Most ORC installations are based on a single pressure level arrangement; multi- pressure-level arrangements are possible but are rarely applied due to the additional complexity that would be introduced.
The Kalina cycle is a modified Rankine cycle which uses a working fluid of at least two components with different boiling points. An ammonia–water solution is often used. A simplified schema is provided in Figure 4.
The Kalina cycle has some thermodynamic advantages over the conventional Rankine cycle and the ORC and has attracted some interest from the cement and geothermal industries.
Technology maturity
| Commercially available | Yes |
| Offshore viability | Yes |
| Brownfield retrofit | Yes |
| Years of experience in industry | 30+ |
Years of experience in oil and gas
industry | 15+ |
Key metrics
| Range of application | The ORC can be used to utilize low grade heat from: - gas turbine exhausts
- heating or cooling systems
- produced fluids
|
| Efficiency | System dependent, typically in the range of 10–20% |
| Energy key performance indicators | - Additional energy recovered, kW
- System efficiency, %
- Utilization %
|
| Typical scope of work description | For new offshore installations, it is important to analyse the need for power and heat, sparing requirements, available space, and weight restrictions to design an optimal solution to balance capital costs, logistical constraints, and fuel and emissions costs For existing offshore platforms with open-cycle gas turbine generators, the space and weight constraints to install a waste heat recovery unit and ORC turbine generator should be considered.
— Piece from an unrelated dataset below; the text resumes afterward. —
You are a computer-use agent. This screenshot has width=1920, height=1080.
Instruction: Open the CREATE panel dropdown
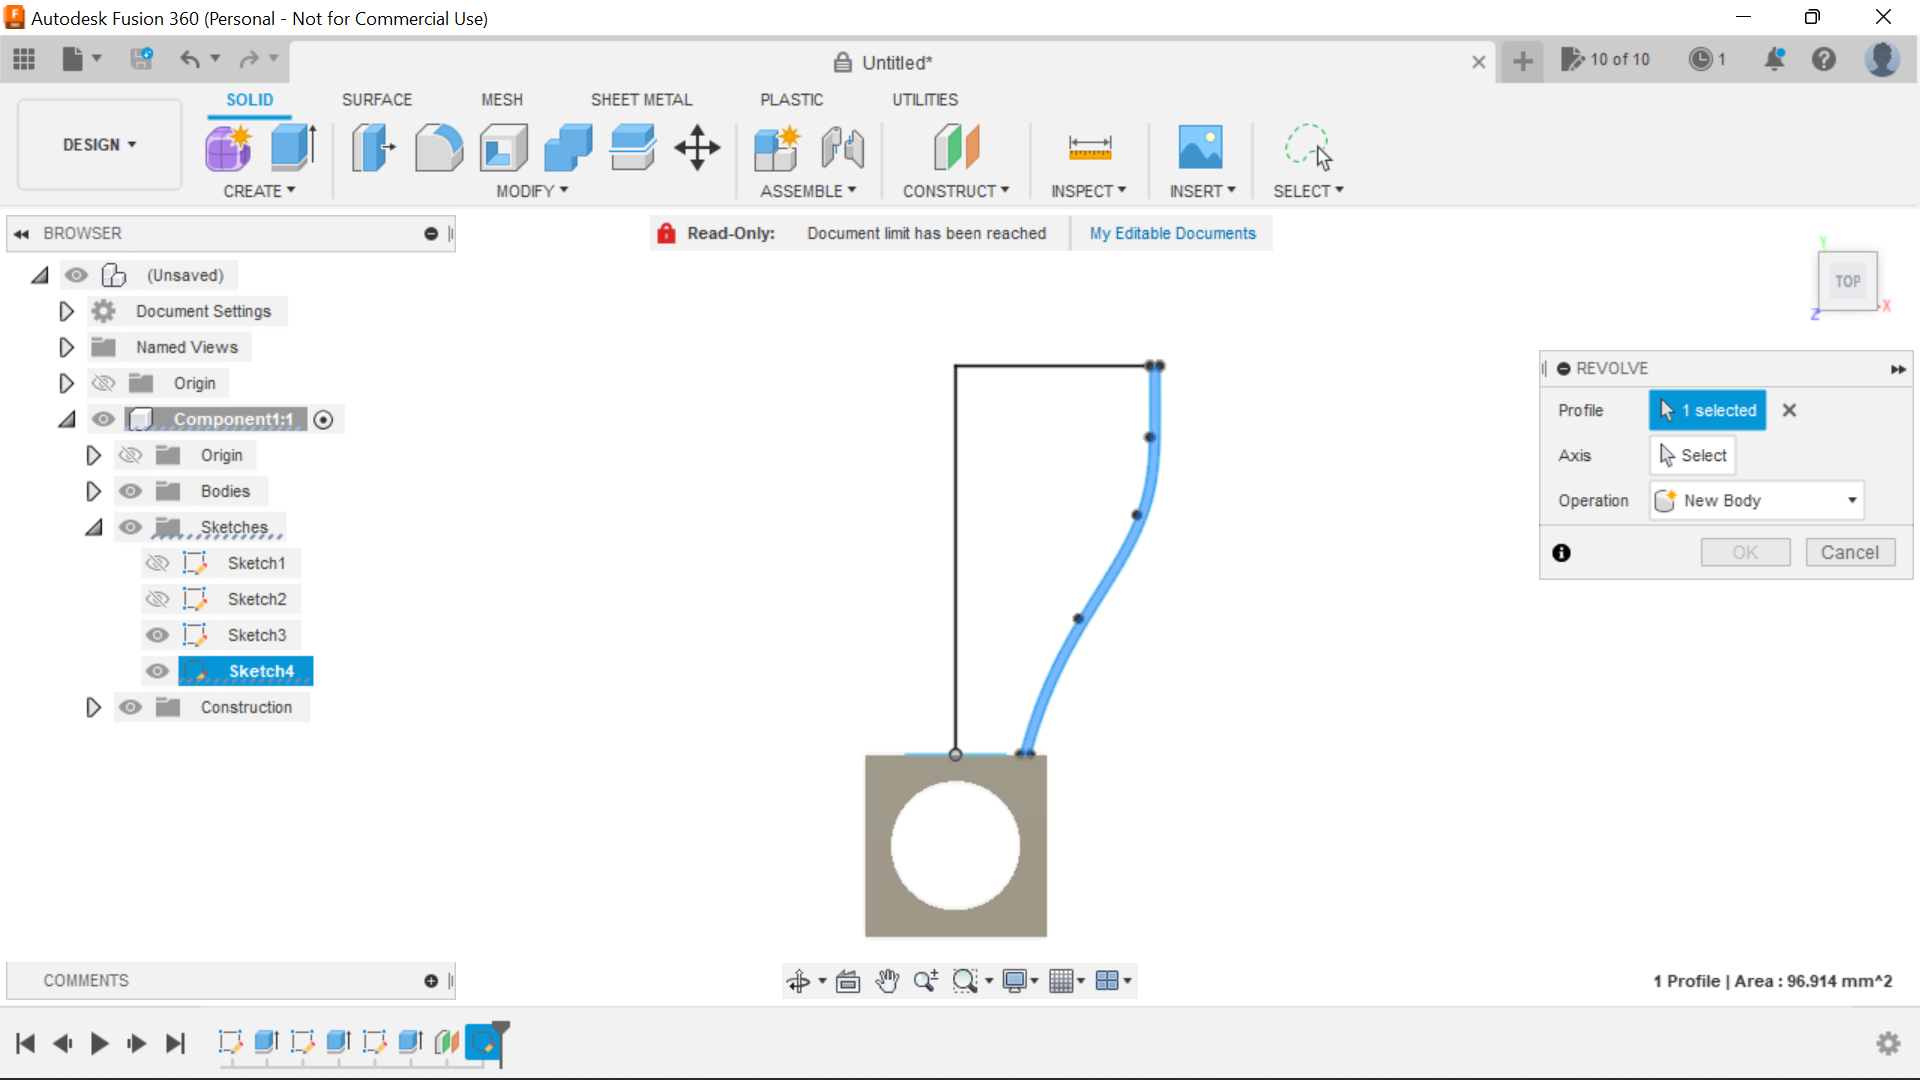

Such modifications may be costly or technically infeasible for some offshore installations, and an analysis of the capital cost for modification, operational cost savings from using less energy/fuel, and reduced greenhouse gas emissions should then be evaluated before the decision to retrofit the power system can be taken |
Decision drivers
| Technical | Space for addition of an ORC system |
| Operational | Additional equipment to operate and maintain. Introduction of an organic-hydrocarbon- based operating fluid |
| Commercial | Determining how much additional power could be utilized by addition of an ORC system |
| Environmental | Evaluate environmental risks associated with selected working fluid (e.g., fugitive emissions) |
Alternative technology
Supercritical carbon dioxide cycles may eventually be more attractive with lower cost and space but are not yet commercially available.
Operational issues/risks
Use of hydrocarbon-based operating fluid introduces risks associated with the potential loss of containment of a potentially hazardous fluid that should be mitigated.
Opportunities/business case
Utilization of waste heat from open cycle gas turbine systems to generate additional power, or equally can reduce fuel input for the same power demand. Upstream facilities across the globe have a significant number of open cycle gas turbine systems with 25–40% fuel-to- power efficiency.
References
- Macchi E and Astolfi M. Organic Rankine Cycle (ORC) Power Systems – Technologies and Applications. Duxford, UK: Woodhead Publishing, 2017.
- Colonna P, et al. “Organic Rankine cycle power systems: from the concept to current technology, applications, and an outlook to the future.” Journal of Engineering for Gas Turbines and Power, ASME Digital Collection, 137:10. 100801. 2015.